WHAT IS REQUIRED:
What must be written out is each line from the one holding "Switch to the Solicitar tab" through the end of the records, word for word, minus any pictures.

DATASET RECORDS below:

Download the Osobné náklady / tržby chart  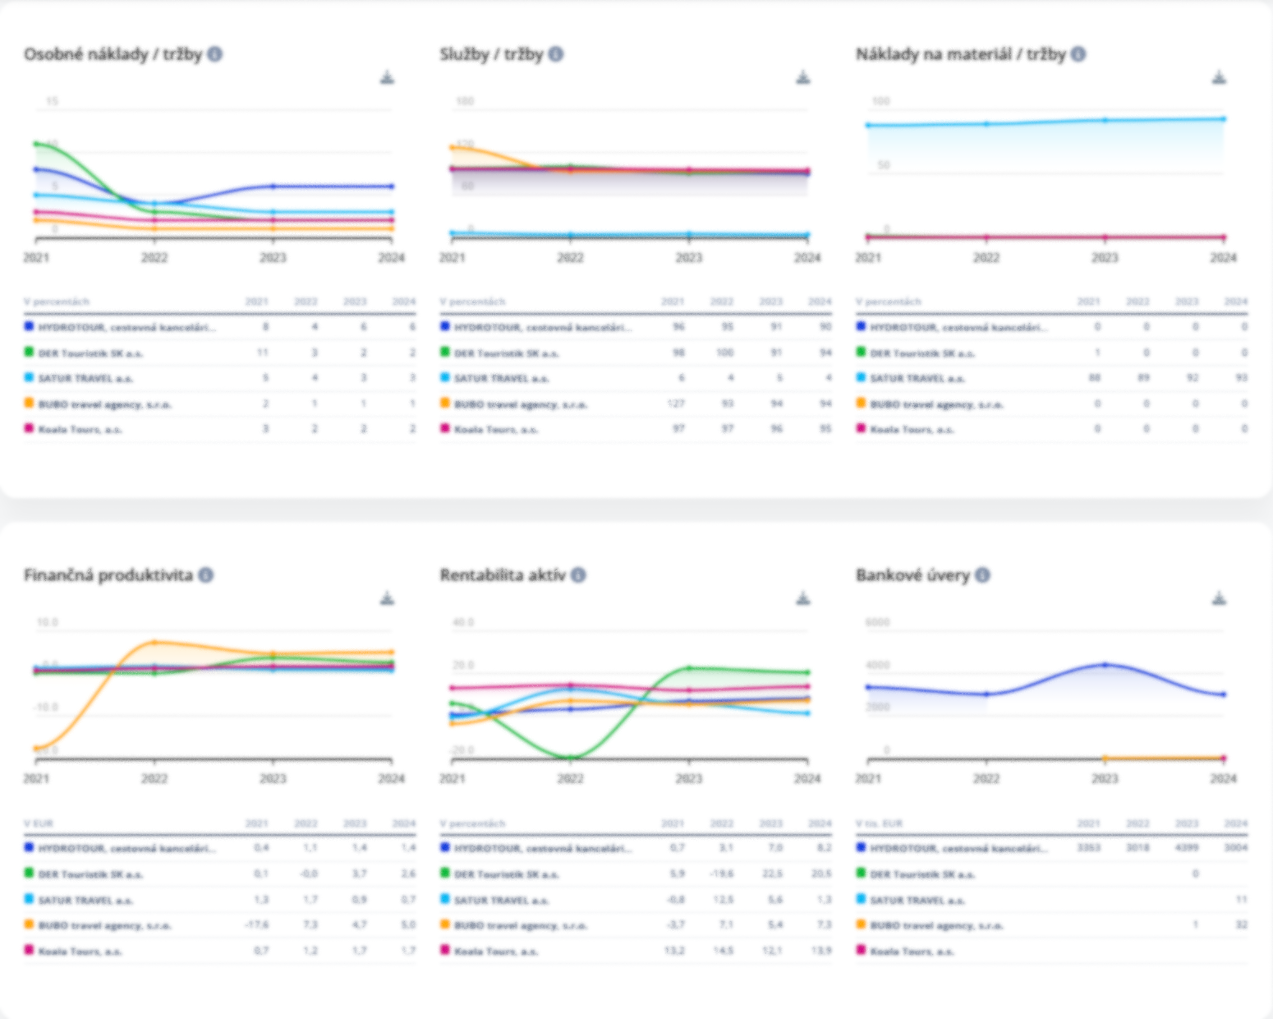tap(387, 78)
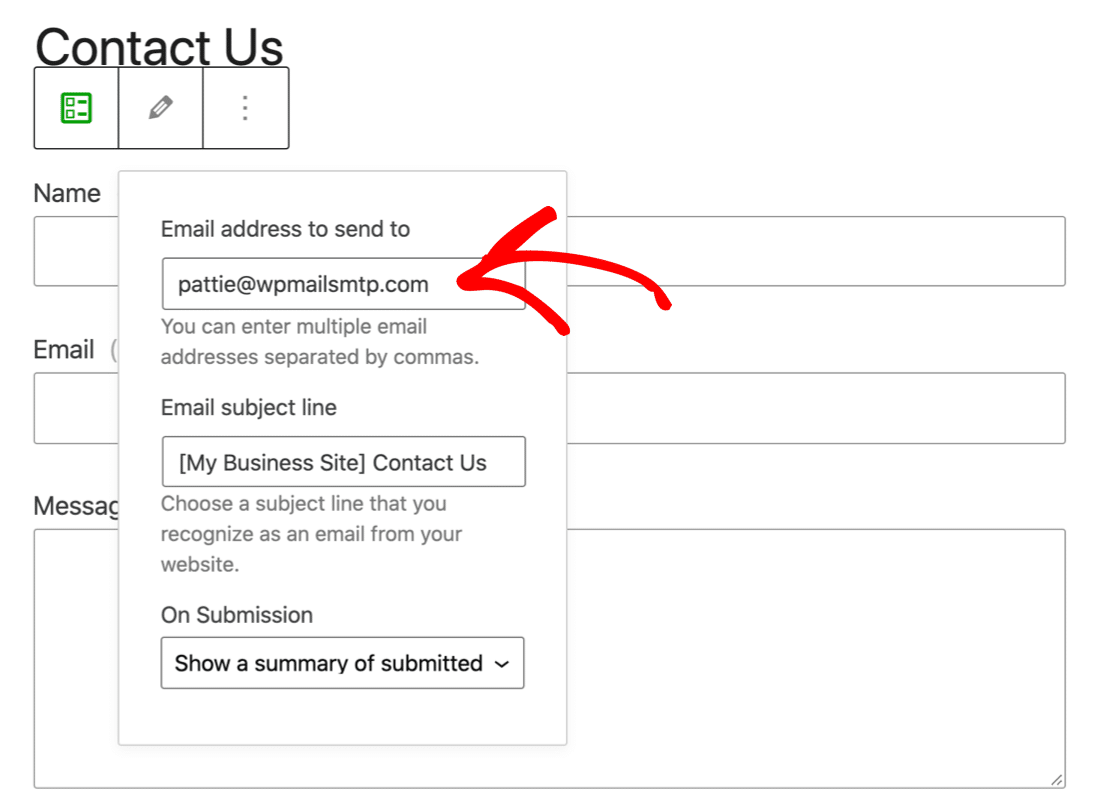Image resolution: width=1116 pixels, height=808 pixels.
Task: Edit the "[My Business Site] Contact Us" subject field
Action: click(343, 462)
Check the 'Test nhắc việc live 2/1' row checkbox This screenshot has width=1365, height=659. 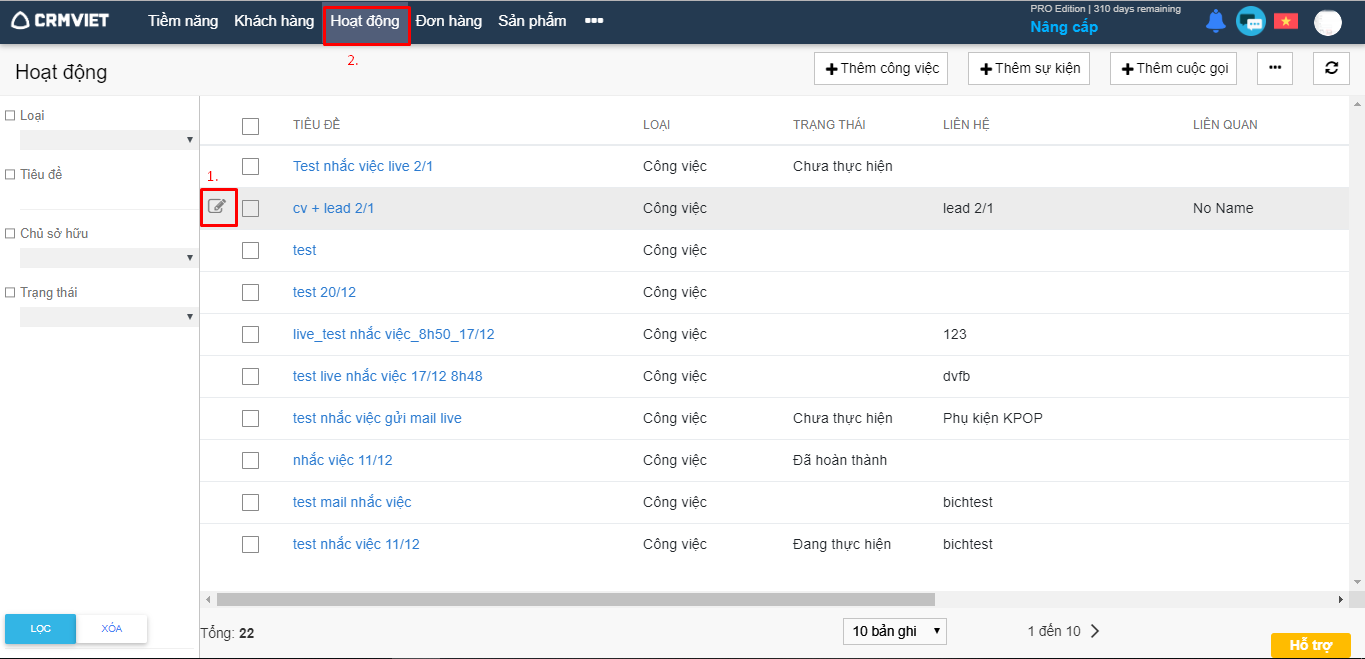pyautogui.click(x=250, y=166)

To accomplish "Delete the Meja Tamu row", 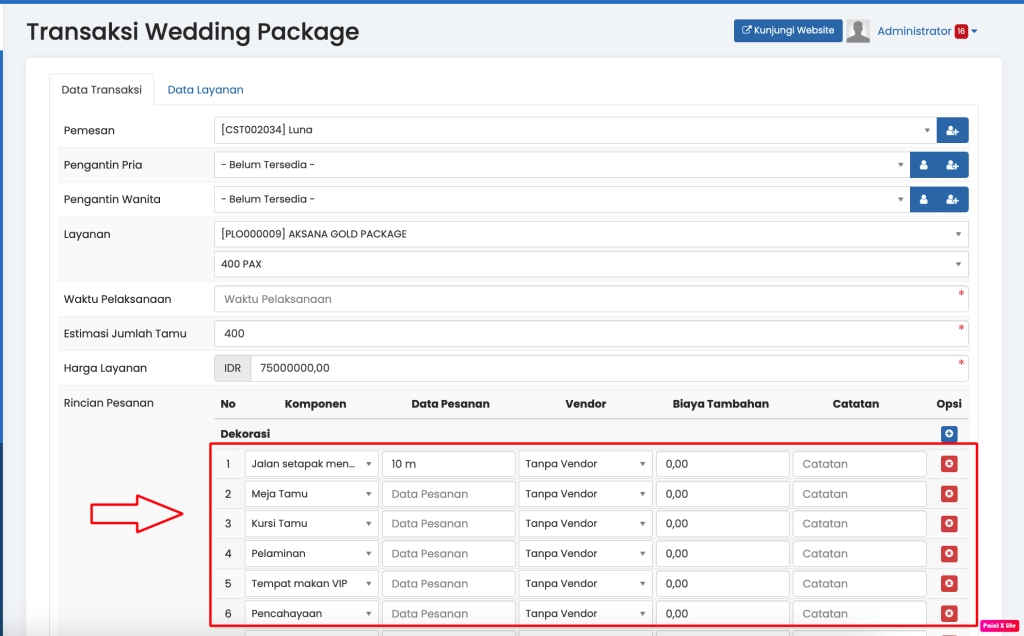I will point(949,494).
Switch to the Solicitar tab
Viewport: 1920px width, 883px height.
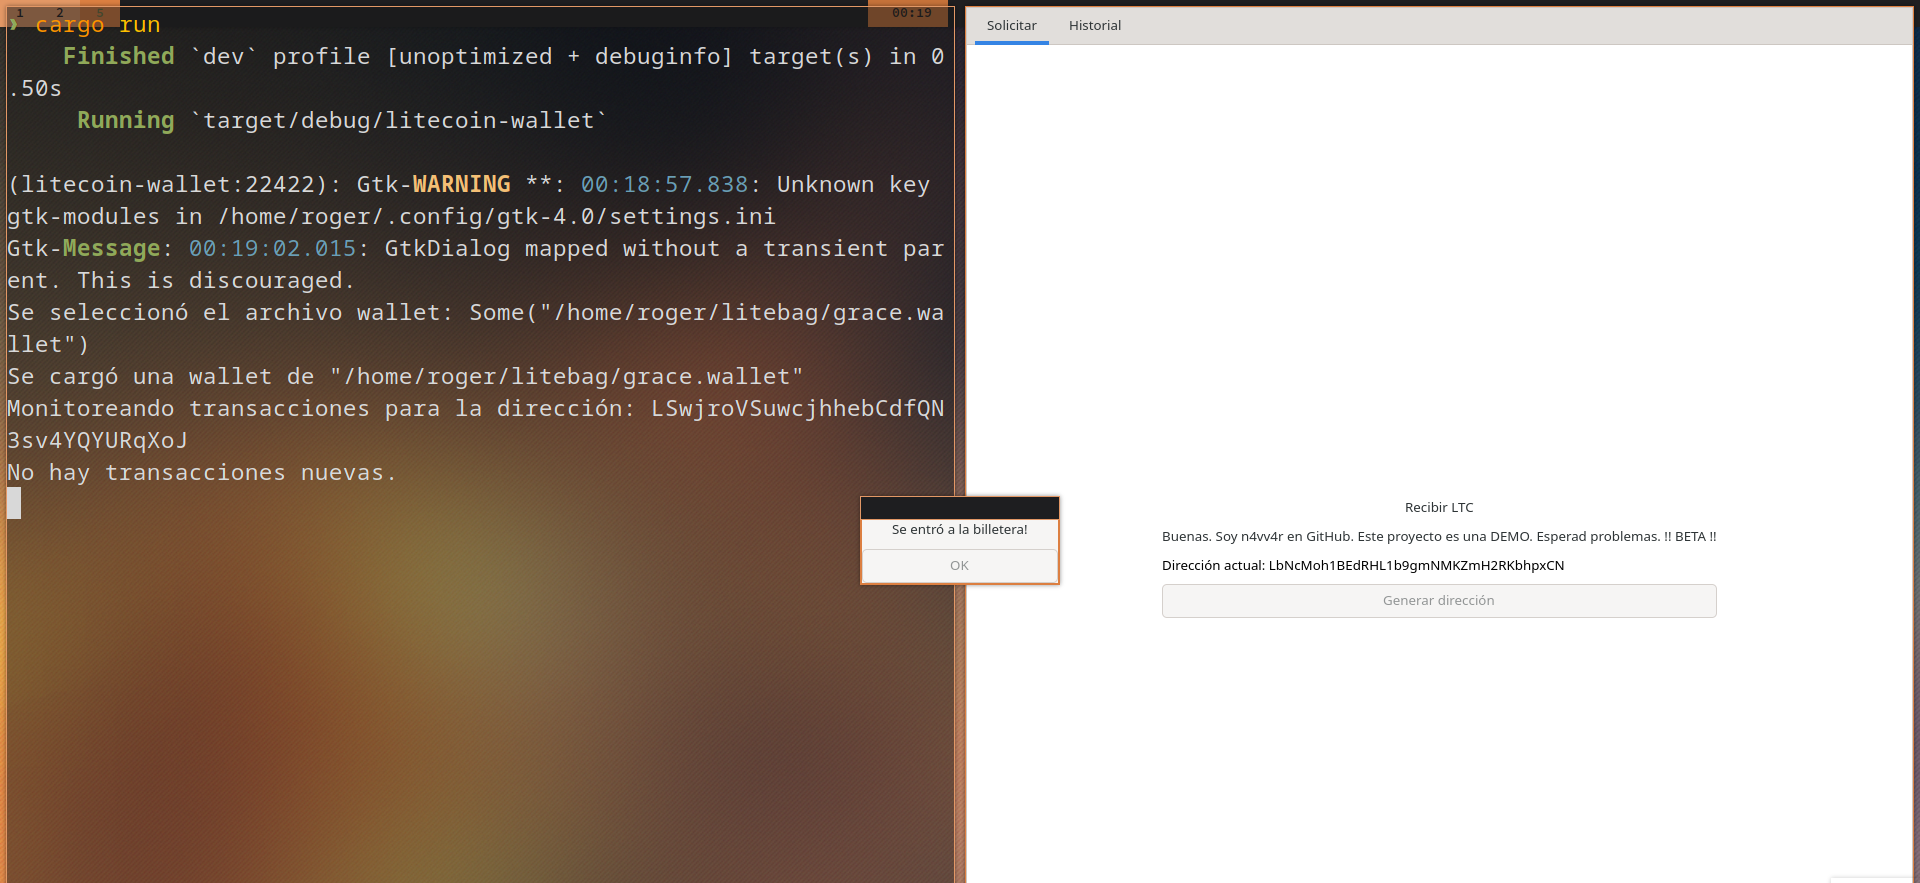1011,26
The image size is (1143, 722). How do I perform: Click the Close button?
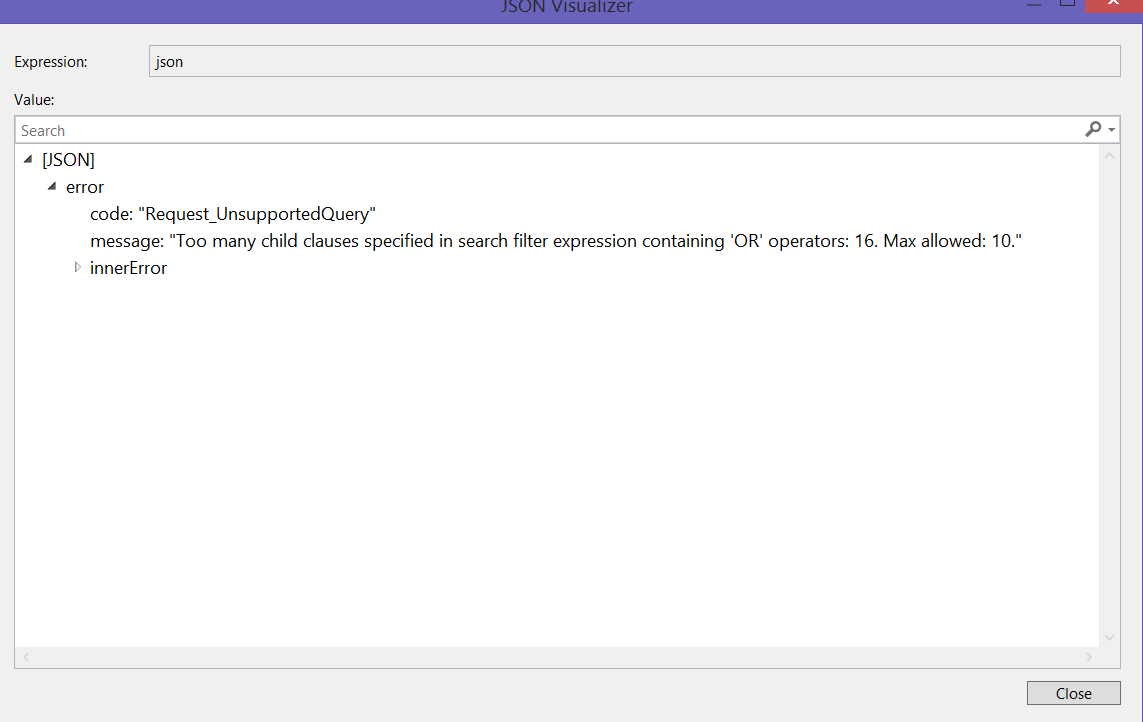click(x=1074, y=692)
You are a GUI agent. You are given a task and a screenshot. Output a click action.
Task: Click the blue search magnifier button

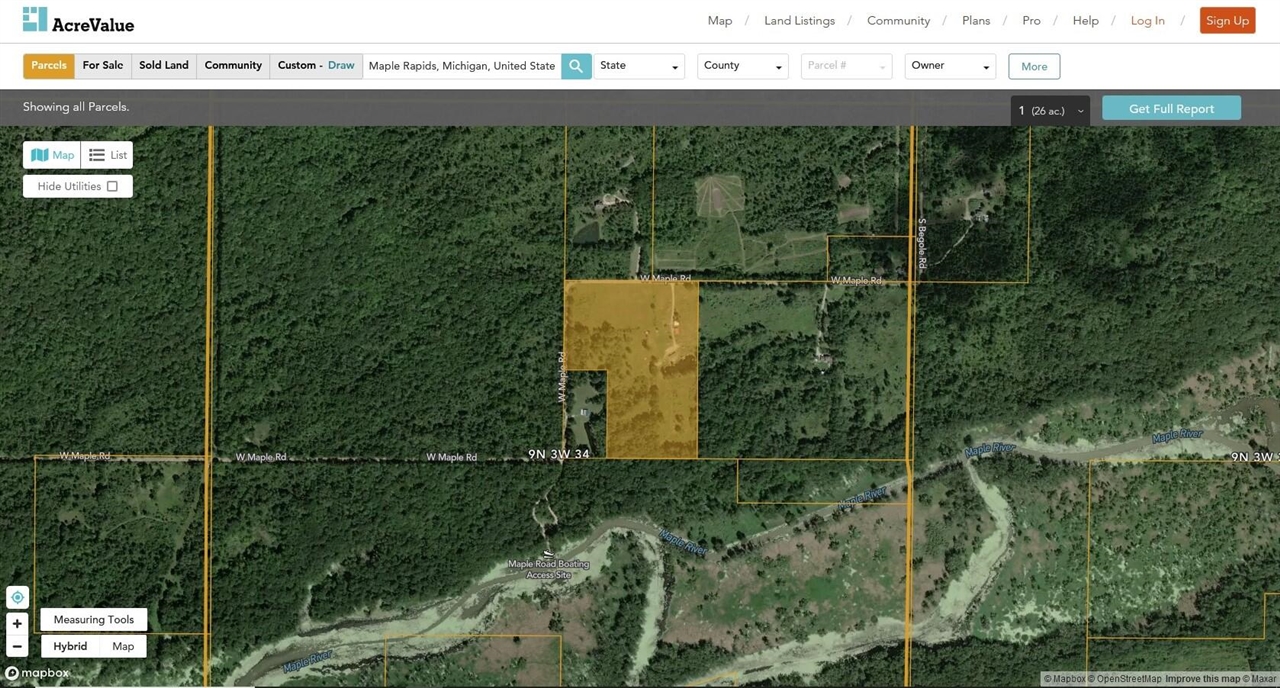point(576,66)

End of DATASET RECORDS.

WRITTEN SOLUTION:
Switch to the Solicitar tab
Viewport: 1920px width, 883px height.
1011,26
The image size is (1143, 722). How do I perform: Click the Close button?
click(x=1074, y=692)
You are a GUI agent. You are given a task and a screenshot. Output a click action.
Task: Click the blue search magnifier button

point(576,66)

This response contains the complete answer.